L’Éléphant, publié en Pologne en 1958, marque les débuts littéraires fracassants de l’auteur et lui apporte succès populaire et reconnaissance de la critique. Il s’agit de textes courts, voire très courts, souvent extrêmement acerbes. Mrożek y dénonce avec brio l’imbécillité des politiques et l’impuissance des faibles. Il a su saisir avec justesse l’ambiance du pays et les états d’âme de ses compatriotes. La Pologne des années d’après-guerre était alors confrontée au quotidien, face au modèle stalinien importé, à un décalage aigu aggravé par les problèmes plus généralisés d’adaptation au progrès technologique.
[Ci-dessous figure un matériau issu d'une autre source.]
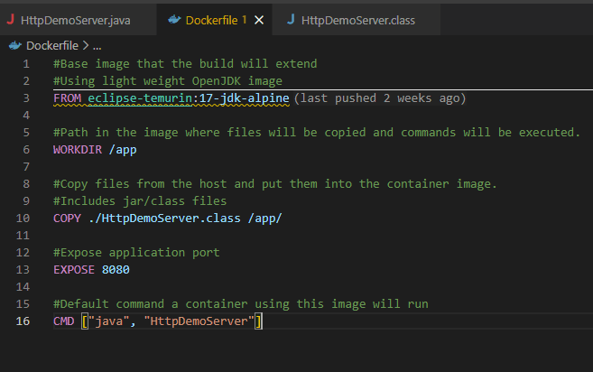This screenshot has height=372, width=593.
Task: Click line number 3 in the gutter
Action: coord(27,98)
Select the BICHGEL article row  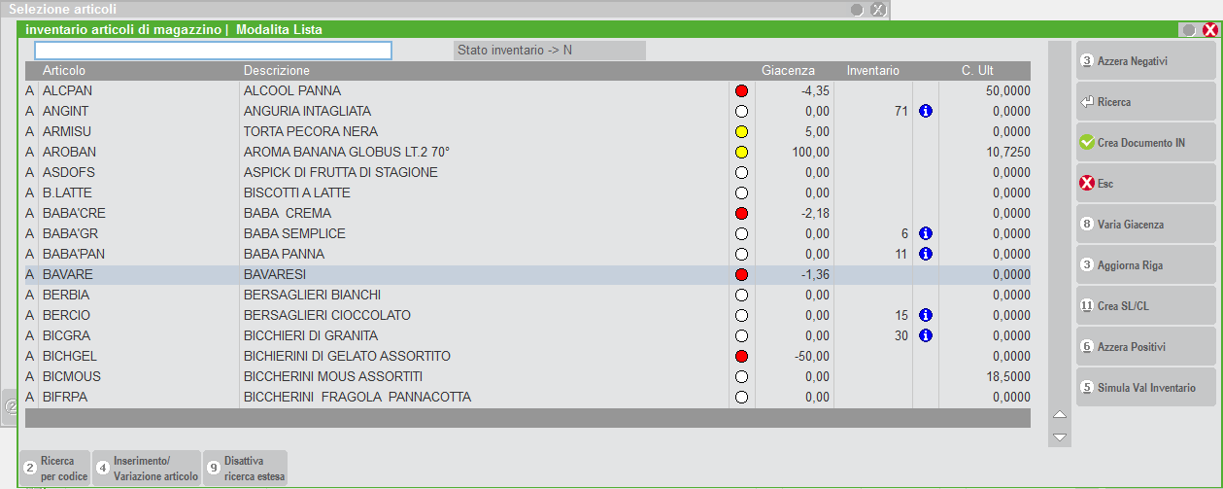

Dans Les Porte-Plume et Une souris dans l’armoire, écrits plus tard, au cours des années soixante, on retrouve la dérision, les situations grotesques, l’absurdité de la bureaucratie communiste, l’humour noir à son summum, mais on glisse vers une problématique plus axée sur la condition humaine où la vie intérieure des personnages désorientés prend tout son sens et évolue parfois vers une dimension philosophique ou métaphysique. L’auteur s’intéresse au destin de l’individu broyé par une société inhumaine et qui se retrouve tout seul.
Dans ces textes de jeunesse, Mrożek excelle déjà dans le maniement du langage. Il passe avec un égal bonheur de la parodie au sarcasme et nous enchante avec son sens saisissant du raccourci et sa façon inimitable de camper une situation et son dénouement en quelques phrases percutantes.